(Stored items)
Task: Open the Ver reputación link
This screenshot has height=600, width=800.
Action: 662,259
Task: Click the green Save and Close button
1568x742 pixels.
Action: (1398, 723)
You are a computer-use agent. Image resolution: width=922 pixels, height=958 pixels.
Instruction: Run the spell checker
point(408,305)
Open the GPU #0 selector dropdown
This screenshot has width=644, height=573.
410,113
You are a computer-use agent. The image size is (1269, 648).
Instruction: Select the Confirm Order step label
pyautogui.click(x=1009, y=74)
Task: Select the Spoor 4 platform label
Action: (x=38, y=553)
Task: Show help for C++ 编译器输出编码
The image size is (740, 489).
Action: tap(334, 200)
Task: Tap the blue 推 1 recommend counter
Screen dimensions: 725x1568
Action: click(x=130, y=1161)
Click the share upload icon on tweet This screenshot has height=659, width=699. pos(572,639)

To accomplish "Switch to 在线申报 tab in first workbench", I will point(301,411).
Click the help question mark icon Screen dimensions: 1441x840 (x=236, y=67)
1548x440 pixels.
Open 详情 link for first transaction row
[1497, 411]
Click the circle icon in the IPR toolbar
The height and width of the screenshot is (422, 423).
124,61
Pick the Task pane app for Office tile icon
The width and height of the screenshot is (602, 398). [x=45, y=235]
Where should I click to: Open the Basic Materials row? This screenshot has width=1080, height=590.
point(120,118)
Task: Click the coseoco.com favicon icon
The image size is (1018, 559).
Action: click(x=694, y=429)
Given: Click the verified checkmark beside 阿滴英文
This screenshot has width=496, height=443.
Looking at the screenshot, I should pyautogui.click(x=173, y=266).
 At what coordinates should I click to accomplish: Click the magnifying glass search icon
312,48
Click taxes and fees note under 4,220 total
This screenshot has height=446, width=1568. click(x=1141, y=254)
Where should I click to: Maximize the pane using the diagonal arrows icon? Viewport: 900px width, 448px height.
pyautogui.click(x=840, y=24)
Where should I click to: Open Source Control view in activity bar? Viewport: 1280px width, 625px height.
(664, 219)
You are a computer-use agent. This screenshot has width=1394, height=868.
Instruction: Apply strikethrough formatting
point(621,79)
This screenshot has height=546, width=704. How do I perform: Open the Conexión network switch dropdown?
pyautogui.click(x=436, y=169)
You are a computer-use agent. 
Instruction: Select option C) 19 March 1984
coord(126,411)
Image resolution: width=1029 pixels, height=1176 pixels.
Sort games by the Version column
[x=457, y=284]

**What the task asks:**
From the first line to the last, return the data exactly.

**Answer space:**
Task: Open the Ver reputación link
This screenshot has height=600, width=800.
Action: 662,259
Task: Click the green Save and Close button
1568x742 pixels.
Action: (1398, 723)
You are a computer-use agent. Image resolution: width=922 pixels, height=958 pixels.
Instruction: Run the spell checker
point(408,305)
Open the GPU #0 selector dropdown
This screenshot has width=644, height=573.
410,113
You are a computer-use agent. The image size is (1269, 648).
Instruction: Select the Confirm Order step label
pyautogui.click(x=1009, y=74)
Task: Select the Spoor 4 platform label
Action: (x=38, y=553)
Task: Show help for C++ 编译器输出编码
The image size is (740, 489).
Action: tap(334, 200)
Task: Tap the blue 推 1 recommend counter
Screen dimensions: 725x1568
Action: click(x=130, y=1161)
Click the share upload icon on tweet This screenshot has height=659, width=699. pos(572,639)

To accomplish "Switch to 在线申报 tab in first workbench", I will point(301,411).
Click the help question mark icon Screen dimensions: 1441x840 (x=236, y=67)
1548x440 pixels.
Open 详情 link for first transaction row
[1497, 411]
Click the circle icon in the IPR toolbar
The height and width of the screenshot is (422, 423).
124,61
Pick the Task pane app for Office tile icon
The width and height of the screenshot is (602, 398). [x=45, y=235]
Where should I click to: Open the Basic Materials row? This screenshot has width=1080, height=590.
point(120,118)
Task: Click the coseoco.com favicon icon
The image size is (1018, 559).
Action: click(x=694, y=429)
Given: Click the verified checkmark beside 阿滴英文
This screenshot has width=496, height=443.
Looking at the screenshot, I should pyautogui.click(x=173, y=266).
 At what coordinates should I click to accomplish: Click the magnifying glass search icon
312,48
Click taxes and fees note under 4,220 total
This screenshot has height=446, width=1568. click(x=1141, y=254)
Where should I click to: Maximize the pane using the diagonal arrows icon? Viewport: 900px width, 448px height.
pyautogui.click(x=840, y=24)
Where should I click to: Open Source Control view in activity bar? Viewport: 1280px width, 625px height.
(664, 219)
You are a computer-use agent. This screenshot has width=1394, height=868.
Instruction: Apply strikethrough formatting
point(621,79)
This screenshot has height=546, width=704. How do I perform: Open the Conexión network switch dropdown?
pyautogui.click(x=436, y=169)
You are a computer-use agent. 
Instruction: Select option C) 19 March 1984
coord(126,411)
Image resolution: width=1029 pixels, height=1176 pixels.
Sort games by the Version column
[x=457, y=284]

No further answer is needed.